One of the most interesting sessions by far, from my humble perspective, was 1209: Whodunnit? Literary Forensics and Authorship Attribution for the Middle Ages. Three Middle Dutch scholars, all of whom work on questions of authorship and transmission, all spoke on different uses of statistical analysis in looking at textual variants. Before recapping each paper, allow me to talk for a bit about the interesting ideas and issues the session raised.
Firstly: computational linguistics. This method of linguistic analysis rests on the fact that individual speakers of a common language have distinct linguistic markers. These markers are not topic-specific, but show up in really common words (articles, conjunctions, subordinators) and grammatical patterns. Put simply, you can tell the difference between a post by Magistra and a post by me by the fact that Magistra talks about early medieval history and I talk a high medieval sex; but a computational linguist would run our two anonmymised posts through a computer program and discover that I use certain conjunctions far more than she, and she uses some particular grammatical structure a lot more than I do.
Now, I seem to have a lot more faith in computational linguistics than many literary scholars – I think this is because I got taught the basic principles (although by no means how to do it) in first year, thank you Craig Ronalds. I know, for example, that this business about individual language markers has been rigorously tested on modern speakers from different language backgrounds. I know the method has been used to expose cases of police interfering with witness testimony (police members as a group show certain linguistic traits that are not shared by the general population, as a result of their training). I know it’s uses for humanities scholars haven’t been fully explored or tested yet, but I also suspect that a lot of the distrust people have for evidence drawn from computational linguistics is to do with the unfamiliar kind of evidence. Computational linguistics relies on data and statistical analysis and sciencey-kinds of things: I get the feeling that a lot of humanities scholars don’t trust that (it’s repeatable, sure, but you can’t go through your edition and mark it up and SEE the evidence right there). Our discipline trains us to check everything against the text, rather than checking it for thorough and repeatable experimental process: maybe we’re not so willing to trust people who branch out into other kinds of evidence.
With that said, it must also be stated that I don’t know enough about computational linguistics for my bullshit detector to work properly when hear about it. So I have no way of knowing if an individual scholar is doing their computational linguistics Rong. Given that the application of computational linguistics to literary scholarship is a relatively new field, one risk would be that there aren’t enough trained bullshit-detectors around, but that can only change with time and the increasing usefulness of computational techniques.
So what are some of the uses of computational linguistics to medievalists?
Rombert Stapel has been using computational linguistics to determine how much of Hendrick Gerardsz van Vianen (sp?)’s Croniken van der Duytcher Order, a late 15th c. chronicle of the Teutonic Order with specific focus on the area around Utrecht, was written by the said Hendrick.
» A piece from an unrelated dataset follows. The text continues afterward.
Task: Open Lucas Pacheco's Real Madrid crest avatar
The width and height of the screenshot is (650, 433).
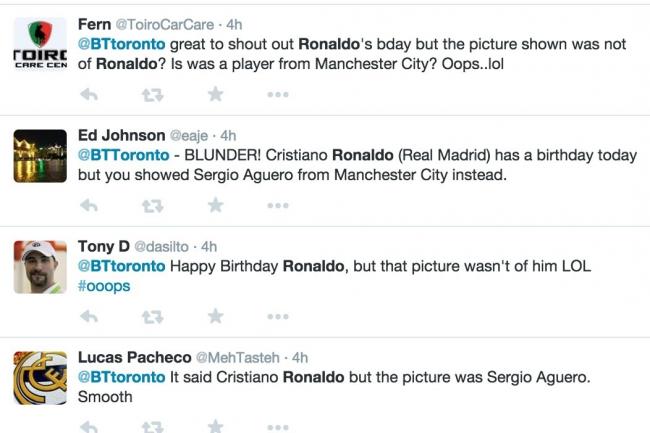Action: click(40, 377)
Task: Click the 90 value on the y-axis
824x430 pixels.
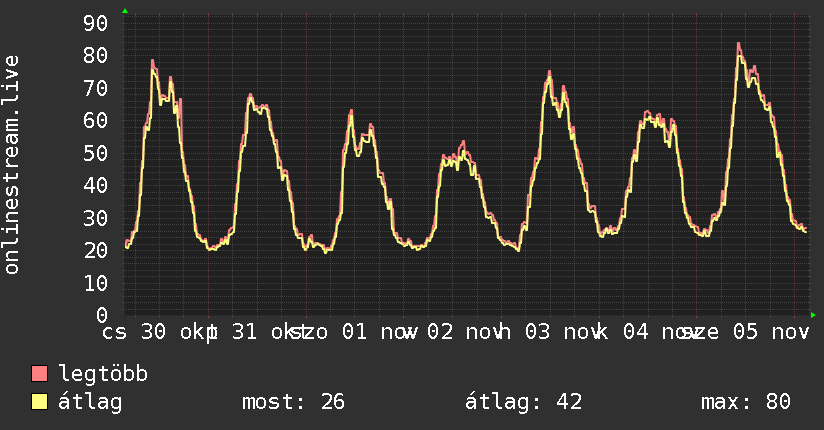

Several segments are easily identified as being from other sources – the prologue claims to be by a 12th century bishop who certainly wasn’t in Acre when he said he was; and the Balliwick chronicle for Utrecht seems separate from the main body of the text.
Traditional philological analysis would look at unusual words, and has been of some use to Rombert Stapel, but in the absence of original source texts it’s hard to tell where emendation has been happening. Instead, he took samples from the privileges written by the said Hendrick in his capacity as secretary to the Lands Commander Johan von Drongen. The samples are not just written at a different time to the Croniken, they’re also in a completely different style – something which would usually override philologically distinct vocabulary features, but doesn’t usually override the grammatical data used in computational linguistics.
The full set samples which he fed into the program (Delta, by someone named Burrows – it’s free, and apparently easy to use) were:
- 2 sets of samples from the Croniken where traditional philological evidence (comparisons to original sources, I believe) shows Hendrick left traces as author.
- The privileges mentioned above
- The Sachenspiegel, known to have been copied by Hendrick
- 2 unrelated texts of the same period and genre – one hagiography and one chronicle.
After testing that Delta could distinguish between the unrelated texts and the Hendrick texts, he then compared the samples to the entire rest of the Croniken, and pulled up several sections clearly not by Hendrick, including the first half of the prologue (but not the second); the Balliwick chronicle; and some formulaic documents- privileges and court pleadings. The rest appears to be either by Hendrick or substantially modified by him.
Rombert then argued that Hendrick’s strong presence across the Croniken suggests that he was both author and compiler at once; noting the existence of other Teutonic Order chronicle texts in this period in theLowlands, he says this points to a strong, self-aware hagiographical tradition in the balliwicks, away from the administrative centre of the Order.
Note: I’ve probably got the author/scribe’s name spelled wrong, but I’m pretty sure Croniken was on the slides, with a C not a K.